Because different activities can be stimulating for different people, my sleep coached worked with me to find out what I found to be relaxing. We settled on five to 10 minutes of light yoga/stretching before bed, followed by 20 minutes of reading. Some other wind-down activities include taking a bath, practicing a lengthy skincare routine, meditating, doing breathing exercises, or listening to some calming music. Whatever it is, the goal is to find something (preferably that does not involve a screen) that makes you feel relaxed and signals to your body that you are going to power down soon.
4. Create an incentive for yourself to get up.
Here's one you may not have thought of: "Give yourself a reason to rise," says Olivia. Instead of dreading wake-up time (as many of us do), my sleep coach suggests finding—or creating—something to look forward to each morning upon waking up. This can be something like doing exercise before work, reading, or simply having a yummy cup of coffee.
"Adjusting your mindset to find enjoyment in going to bed and looking forward to the next day as well as having something (however small) that makes you excited to get up can be really helpful," she says.

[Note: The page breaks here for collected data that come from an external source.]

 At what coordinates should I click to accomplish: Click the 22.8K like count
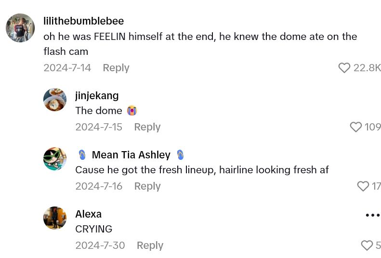367,68
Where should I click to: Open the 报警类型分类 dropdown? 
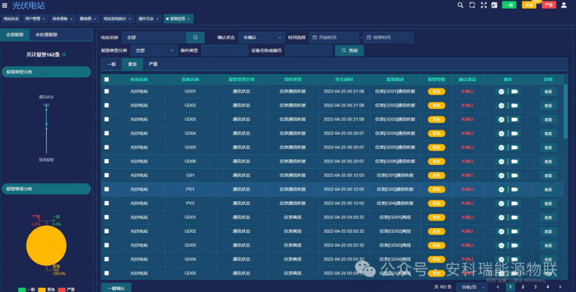[154, 51]
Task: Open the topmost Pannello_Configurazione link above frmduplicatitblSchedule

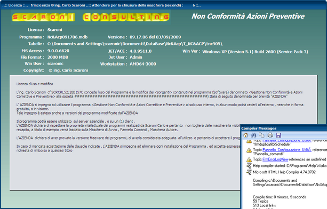Action: coord(287,141)
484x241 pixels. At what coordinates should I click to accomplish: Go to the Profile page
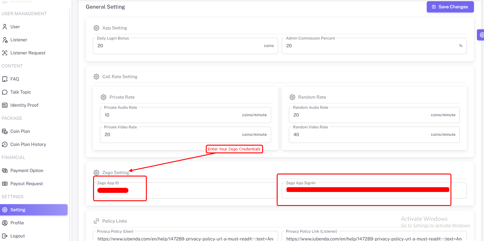click(17, 223)
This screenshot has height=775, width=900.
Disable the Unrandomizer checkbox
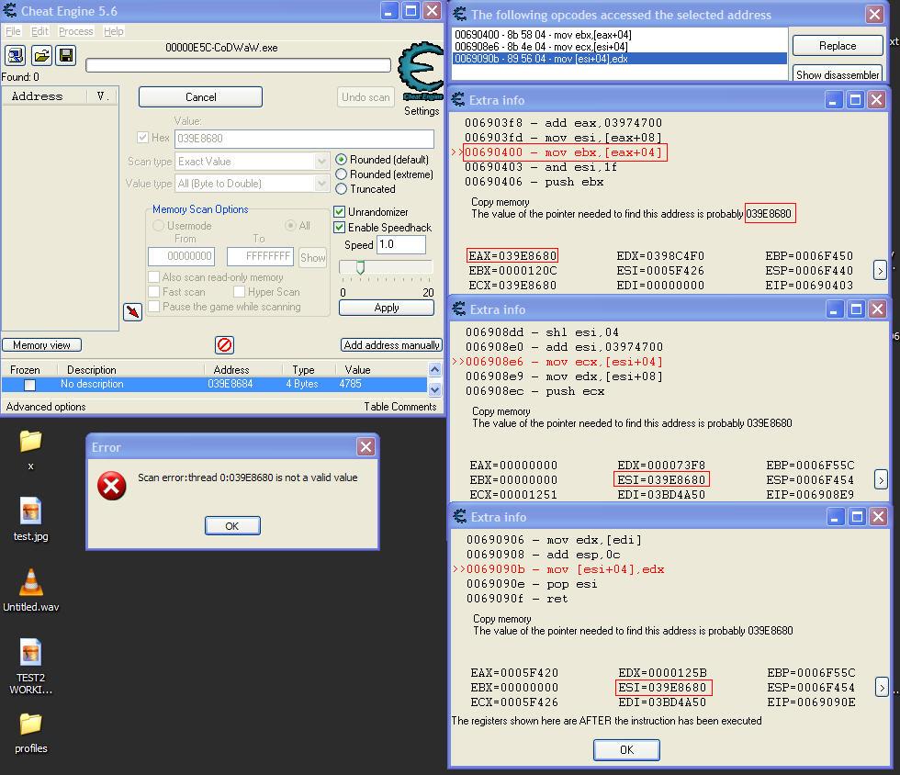340,212
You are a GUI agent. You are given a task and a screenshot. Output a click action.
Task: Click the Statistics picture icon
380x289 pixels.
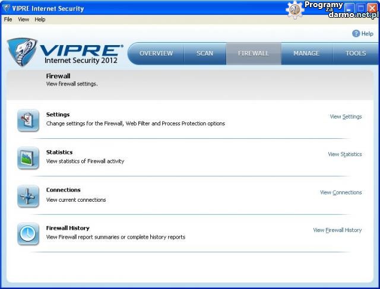click(28, 158)
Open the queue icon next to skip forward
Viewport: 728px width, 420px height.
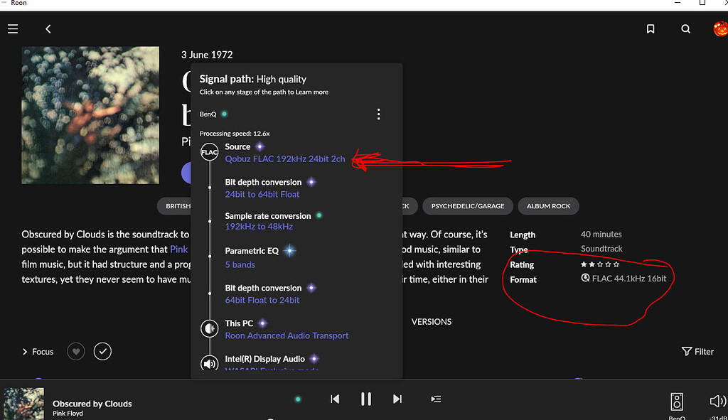click(x=436, y=399)
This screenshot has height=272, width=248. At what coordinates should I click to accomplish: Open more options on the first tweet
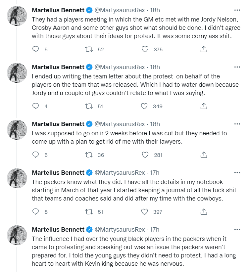[x=237, y=10]
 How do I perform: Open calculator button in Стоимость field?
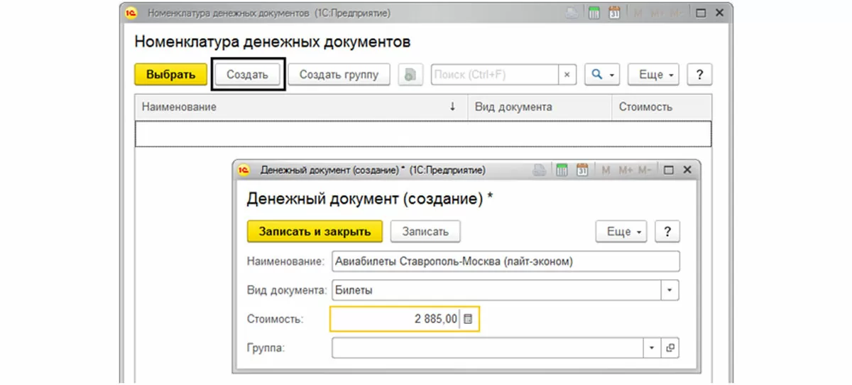tap(468, 320)
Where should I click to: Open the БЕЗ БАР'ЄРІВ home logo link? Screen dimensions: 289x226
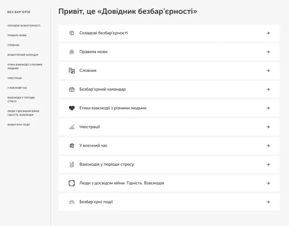[18, 12]
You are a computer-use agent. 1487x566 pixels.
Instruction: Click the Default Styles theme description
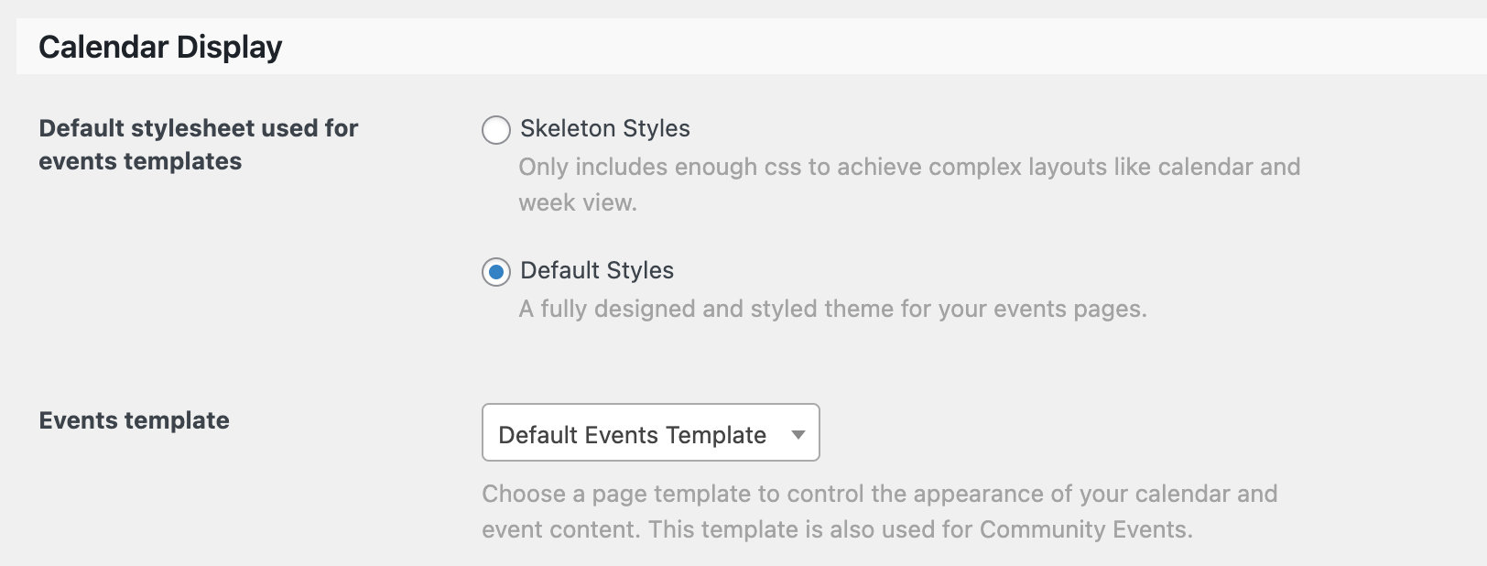[829, 309]
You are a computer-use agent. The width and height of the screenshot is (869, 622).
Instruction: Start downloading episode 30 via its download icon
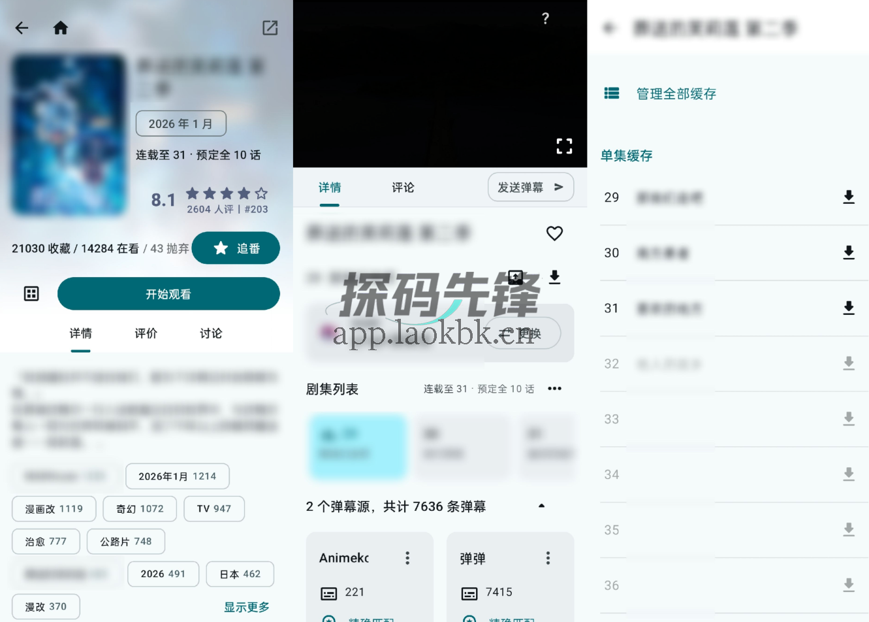(849, 253)
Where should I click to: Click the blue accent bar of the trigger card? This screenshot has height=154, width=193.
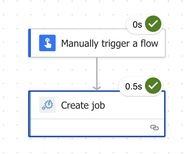(30, 43)
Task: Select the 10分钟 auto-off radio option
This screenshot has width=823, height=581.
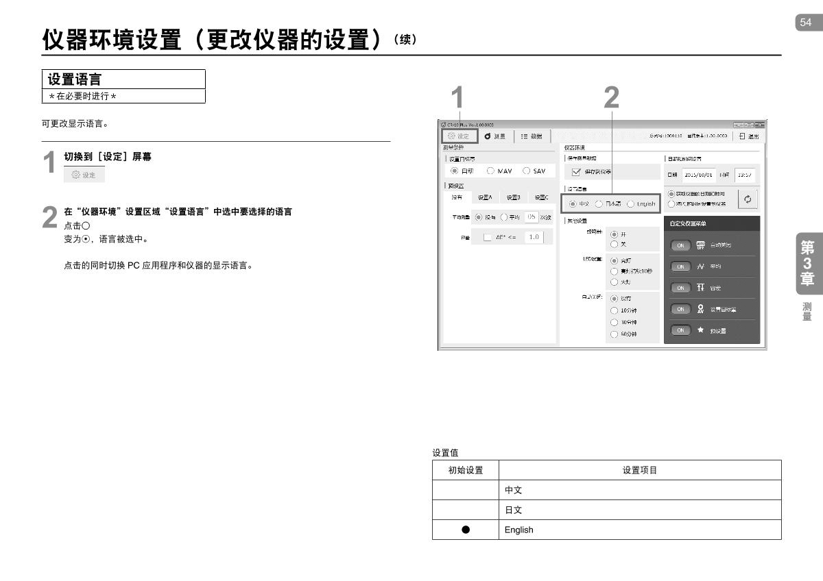Action: pyautogui.click(x=614, y=310)
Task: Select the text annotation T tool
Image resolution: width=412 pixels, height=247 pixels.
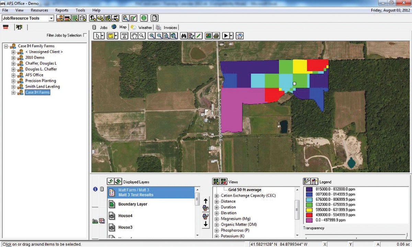Action: coord(124,36)
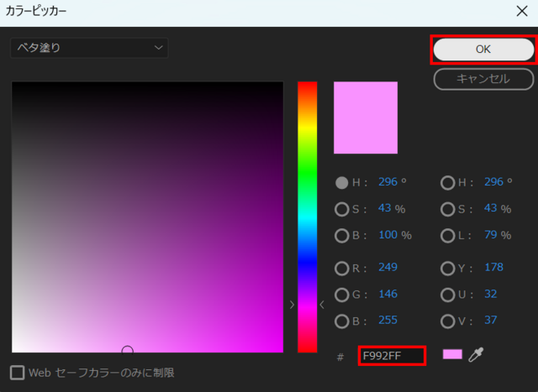Image resolution: width=538 pixels, height=392 pixels.
Task: Select the HSB Brightness radio button
Action: 342,235
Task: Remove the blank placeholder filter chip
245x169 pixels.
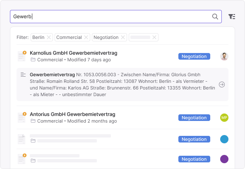Action: [x=154, y=37]
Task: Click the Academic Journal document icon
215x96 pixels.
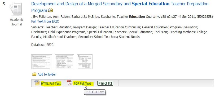Action: point(15,9)
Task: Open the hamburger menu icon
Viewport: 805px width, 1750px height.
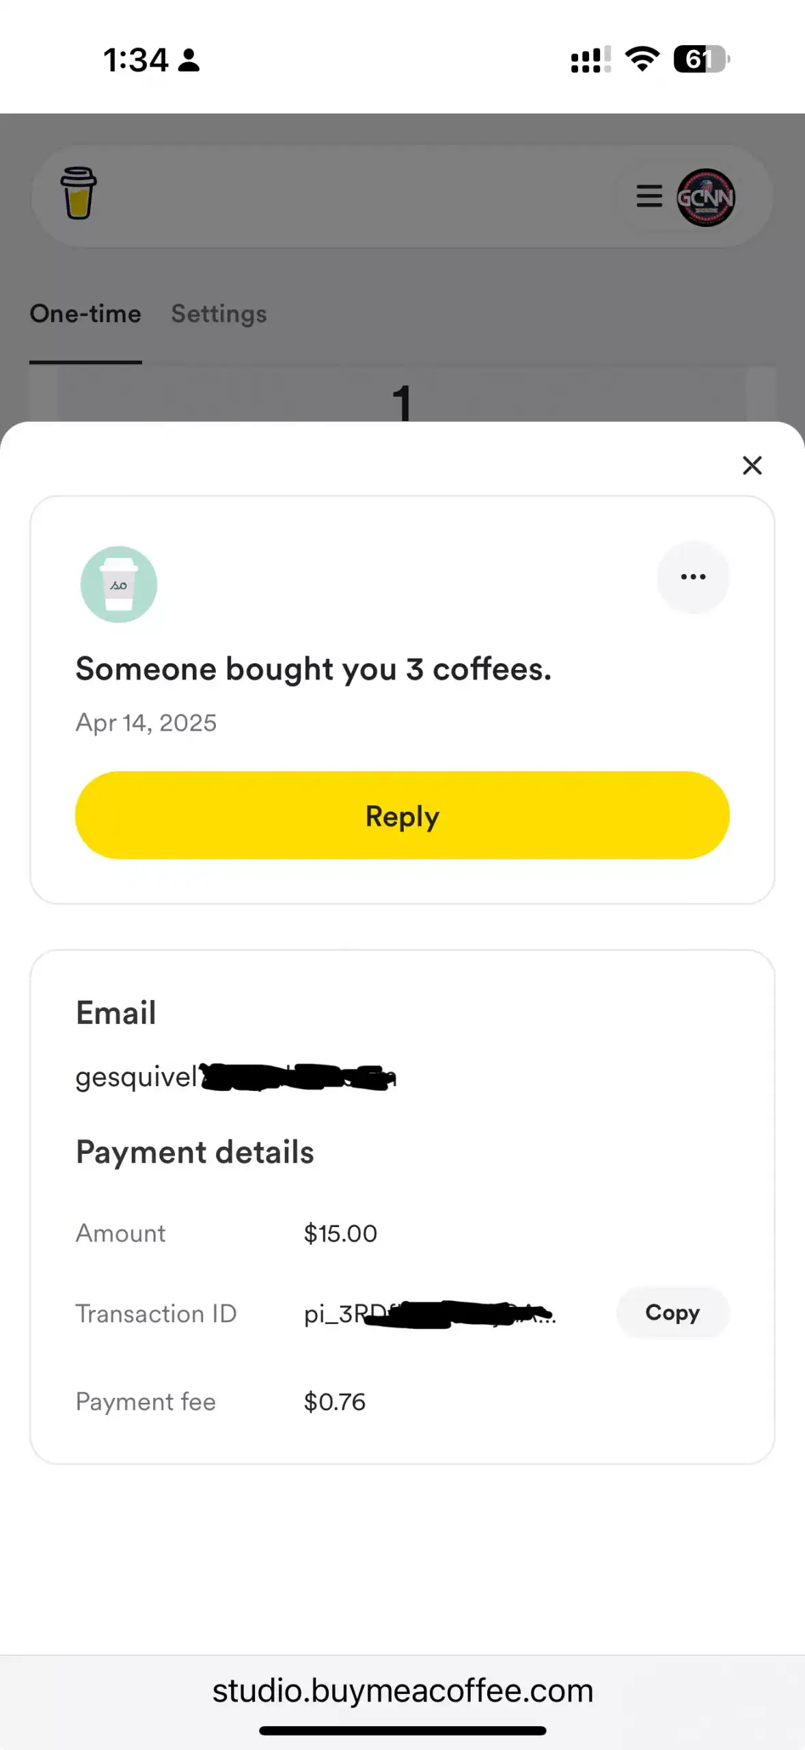Action: (649, 196)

5. Don't slack on the weekends.
My final question for my sleep coach was a simple one: Can I sleep in on the weekends? Turns out, "catching up on sleep" is a total myth. One 2010 Harvard Medical School study found that even when you sleep an extra 10 hours to compensate for sleeping only six hours a night for up to two weeks, your reaction time and ability to focus are worse than if you had pulled an all-nighter. So no, it's not necessarily a good idea to sleep all day on the weekends to make up for being tired during the week. Plus, as my sleep coach tells me, "It's not bad to sleep in, but you can undo all the work you did to fix your sleep schedule during the week if you [sleep for] too many hours." For example, if you've trained your body to wake up at 7:30 a.m. and sleep on the weekend until 11 a.m., that's going to make it difficult to return to your routine. However, if it's just an hour or so, it's okay to indulge.